If the steel is slowly cooled, rather than quenched, the austenite will return to pearlite, and the material will not gain any additional hardness from heat treatment. The kicker here is that most oil quenched alloys have very little residual austenite after quenching-most of it is already converted to martensite. Air quenched alloys, on the other hand, are notorous for trapping austenite. The cryogenic treatment helps facilitate the conversion of austenite to martensite, thus making a tougher, longer wearing blade.

Jon, you are right that this cryo treatment does little to change the Rockwell rating of the steel-a distinction I was quite sloppy with in my original response to Bert. However, deep cryogenic treatment of air-cooled steels does facilitate the formation of carbides within the steel, and these carbides are themselves quite hard.
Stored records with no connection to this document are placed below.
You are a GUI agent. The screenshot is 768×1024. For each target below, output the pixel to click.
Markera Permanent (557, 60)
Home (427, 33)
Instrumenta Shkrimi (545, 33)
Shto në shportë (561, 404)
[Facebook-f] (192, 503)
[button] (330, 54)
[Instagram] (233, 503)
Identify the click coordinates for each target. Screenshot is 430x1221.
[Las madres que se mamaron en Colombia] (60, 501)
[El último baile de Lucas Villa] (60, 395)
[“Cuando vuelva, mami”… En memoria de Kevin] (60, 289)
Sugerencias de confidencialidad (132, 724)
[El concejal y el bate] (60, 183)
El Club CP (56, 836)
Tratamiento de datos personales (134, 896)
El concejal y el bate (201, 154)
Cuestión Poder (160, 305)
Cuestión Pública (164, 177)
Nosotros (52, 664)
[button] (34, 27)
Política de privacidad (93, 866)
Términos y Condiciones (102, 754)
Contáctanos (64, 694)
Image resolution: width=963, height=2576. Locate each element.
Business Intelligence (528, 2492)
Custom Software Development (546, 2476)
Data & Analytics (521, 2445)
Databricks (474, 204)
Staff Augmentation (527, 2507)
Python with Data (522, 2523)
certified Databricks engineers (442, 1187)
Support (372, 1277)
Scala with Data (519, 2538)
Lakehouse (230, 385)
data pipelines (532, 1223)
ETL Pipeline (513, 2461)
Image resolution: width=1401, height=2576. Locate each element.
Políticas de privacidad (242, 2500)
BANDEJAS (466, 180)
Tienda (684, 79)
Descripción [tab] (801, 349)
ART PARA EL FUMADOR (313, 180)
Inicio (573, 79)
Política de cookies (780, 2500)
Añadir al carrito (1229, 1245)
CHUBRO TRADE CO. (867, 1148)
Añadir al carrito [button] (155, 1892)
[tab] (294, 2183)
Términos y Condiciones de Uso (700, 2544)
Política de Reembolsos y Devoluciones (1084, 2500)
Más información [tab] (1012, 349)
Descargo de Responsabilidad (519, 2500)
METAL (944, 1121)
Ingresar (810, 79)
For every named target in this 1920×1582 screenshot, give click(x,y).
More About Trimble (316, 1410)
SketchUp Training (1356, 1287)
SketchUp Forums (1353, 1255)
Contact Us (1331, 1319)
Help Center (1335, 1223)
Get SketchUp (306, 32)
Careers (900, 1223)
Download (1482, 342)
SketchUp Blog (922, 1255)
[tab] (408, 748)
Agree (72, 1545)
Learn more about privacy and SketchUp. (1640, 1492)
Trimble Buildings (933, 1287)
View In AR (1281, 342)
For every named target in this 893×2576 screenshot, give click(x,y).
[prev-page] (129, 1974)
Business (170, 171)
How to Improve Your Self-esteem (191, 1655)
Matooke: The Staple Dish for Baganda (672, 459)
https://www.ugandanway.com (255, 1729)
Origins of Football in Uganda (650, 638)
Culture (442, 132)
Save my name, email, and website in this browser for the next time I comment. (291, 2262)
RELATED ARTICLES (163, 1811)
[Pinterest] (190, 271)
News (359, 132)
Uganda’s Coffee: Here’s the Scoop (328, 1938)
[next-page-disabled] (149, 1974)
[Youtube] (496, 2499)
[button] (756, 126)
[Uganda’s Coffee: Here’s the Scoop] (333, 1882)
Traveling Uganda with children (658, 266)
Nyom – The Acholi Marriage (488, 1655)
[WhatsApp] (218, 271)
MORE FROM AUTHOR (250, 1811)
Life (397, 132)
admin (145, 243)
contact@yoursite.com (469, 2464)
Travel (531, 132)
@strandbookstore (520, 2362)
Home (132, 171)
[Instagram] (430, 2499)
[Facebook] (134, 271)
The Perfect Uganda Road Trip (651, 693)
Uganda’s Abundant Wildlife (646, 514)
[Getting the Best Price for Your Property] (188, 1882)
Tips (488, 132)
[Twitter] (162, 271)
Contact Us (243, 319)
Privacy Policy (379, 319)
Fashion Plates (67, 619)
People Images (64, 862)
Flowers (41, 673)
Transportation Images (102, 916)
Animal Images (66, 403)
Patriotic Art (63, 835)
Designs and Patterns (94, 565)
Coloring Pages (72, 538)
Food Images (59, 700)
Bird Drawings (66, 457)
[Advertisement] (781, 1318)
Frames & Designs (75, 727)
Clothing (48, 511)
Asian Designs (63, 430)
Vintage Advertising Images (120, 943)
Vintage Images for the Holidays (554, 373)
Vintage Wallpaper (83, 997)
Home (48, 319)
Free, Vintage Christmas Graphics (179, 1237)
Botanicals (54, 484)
The end result is that cryo treatment of A2 steel appreciably extends the wear resistance of the steel vs. non-cryo treated A2 steel.

A much more thorough discussion of tool steels, quenching and tempering can be found around the intarwebs, but I would recommend Ron Hock's book "The Ultimate Guide to Sharpening for Woodworkers" as a good reference that is aimed directly at topics related to cutting wood. Oh, and he mentions a thing or two about how to sharpen stuff as well. I didn't find Thomas Lie-Nielsen's book "Sharpening" to be all that great, however, even though I am quite impressed at his tool making skills.

David

PS Jon, I see that you are a machinist, so I'll definitely give you some credit for knowing how different steels behave. I will, however, add that I too have spent a pretty good bit of time in a machine shop, and that my "real job" is as a chemist, so I'll just leave those facts without further comment.


----------



## dfdye

Since I have had a little time with the A2 cryo blades, I figured I would post a quick note about their edge retention characteristics. As a quick and dirty estimate, I get at least 4 times the use out of these IBC (now branded Pinnacle) blades as I did out of the standard Stanley blades I have, and much longer than that vs. the inferior Footprint blades. An odd consequence of this is that the stock blades have subconsciously programmed me to sharpen at more frequent intervals than necessary with these hard blades, so I find myself re-honing a perfectly usable blade at the first signs of any decrease in cut quality since I have waited "so long" between sharpenings and it "must be time to sharpen!" Despite this tendency, I still save a ton of time sharpening even though each sharpening session takes longer since I have take many more strokes to remove metal from the hard, thick blade vs. the stock blades to get fresh metal to the edge and bring up a burr.

The biggest payoff for me isn't the reduced time spent sharpening, but the decrease in time spent setting up my #4 smoother-a cheap Footprint. It can be rather touchy to set up properly (something I re-discovered after having the chance to play with a modern Bedrock copy and feeling how easy that was to adjust vs. the Footprint), and most of my time spent "sharpening" is actually spent trying to get the smoother back to its proper working settings. At some point I will get fed up with the Footprint's sloppy adjustment mechanism and splurge on a nice smoother, but for now I can live with it since I have to mess with it so infrequently. When this blade starts to lose its edge, I only notice a little bit of extra resistance and an increased tendency to tear out when planing "uphill," but I don't notice the problems with chatter I had with the thinner stock blade.

The other IBC A2 Cryo blade I use with my #7 Stanley is also very durable, but it is not nearly as thick as the blade in my #4, so I have noticed chatter from time to time when it is ready to be sharpened and I am taking aggressive cuts in a harder wood. When sharp, I haven't had any problems at all, and frequently leave the surface of my jointer as my final "finish" surface without even going to my smoother-the cut quality is often that good, despite my #7 having a much wider mouth opening and typically being set up for much thicker shavings than my smoother.

I am very impressed with the quality of these blades, and as I told someone the other day, I believe they have been the single biggest bang-for-the-buck tool purchase I have ever made.

As a final note, I fully believe that everything that I have said about these blades is a function of their steel and not the manufacturer of the blades. Specifically, I doubt there is much difference between the Hock and Pinnacle A2 Cryo blades since the experience reported for the Hock line are almost identical to what I have seen with the IBC/Pinnacle line. I have not extensively used the Hock blades to verify this, but I would not hesitate for a second to get one of their A2 Cryo blades with every expectation that it will perform just as the IBC blades.


----------